The XJ_e project is said to form part of JLR’s strategy to develop best-in-class low-carbon premium products, and follows other successful hybrid research demonstrators including the Range_e project.
Partially funded by the UK Government’s Technology Strategy Board through the REEVolution project, this advanced research vehicle has been engineered in partnership with leading UK technology companies to help develop expertise for ultra-low carbon vehicles within the supply chain.
According to Jaguar, the XJ_e demonstrates how an advanced parallel plug-in hybrid design can deliver reductions in CO2 emissions of over 70 per cent, without compromising vehicle performance.
Capable of 0-62 mph (0-100 kph) in under 6.5 seconds and with a limited top speed of 150 mph (250 kph), the XJ_e achieves CO2 emissions of less than 75g/km and a zero-emission range of 25 miles (40 km) on electric power.

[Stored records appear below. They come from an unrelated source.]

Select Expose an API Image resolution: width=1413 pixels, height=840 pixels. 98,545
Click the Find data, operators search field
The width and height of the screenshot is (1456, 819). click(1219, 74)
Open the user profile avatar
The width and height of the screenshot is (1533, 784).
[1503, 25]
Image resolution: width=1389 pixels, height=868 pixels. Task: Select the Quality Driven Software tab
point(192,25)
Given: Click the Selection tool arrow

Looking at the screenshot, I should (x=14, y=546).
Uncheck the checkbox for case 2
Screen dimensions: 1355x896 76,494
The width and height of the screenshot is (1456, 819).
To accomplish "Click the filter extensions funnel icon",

The XJ_e combines the lightweight aluminium vehicle structure from the Jaguar XJ with an advanced plug-in hybrid electric vehicle (PHEV) system, featuring the 2.0-litre turbocharged direct-injection petrol engine which powers the Range Rover Evoque and a hybridized 8-speed automatic transmission.
The hybrid system uses a 69-kw motor/generator and a 12.3-kwh Lithium Ion battery pack, which can be fully charged by an external 240V domestic supply in around four hours.
The parallel hybrid design means that the XJ_e can run on petrol power, electric power, or a combination of the two, optimized by the car’s intelligent energy management system which selects the most efficient mode.
According to Jaguar, the XJ_e is capable of exceptional performance while the improved fuel economy of 87 mpg (3.2l/100 km) translates into a maximum range of 679 miles (1,092 km) on a full tank of fuel.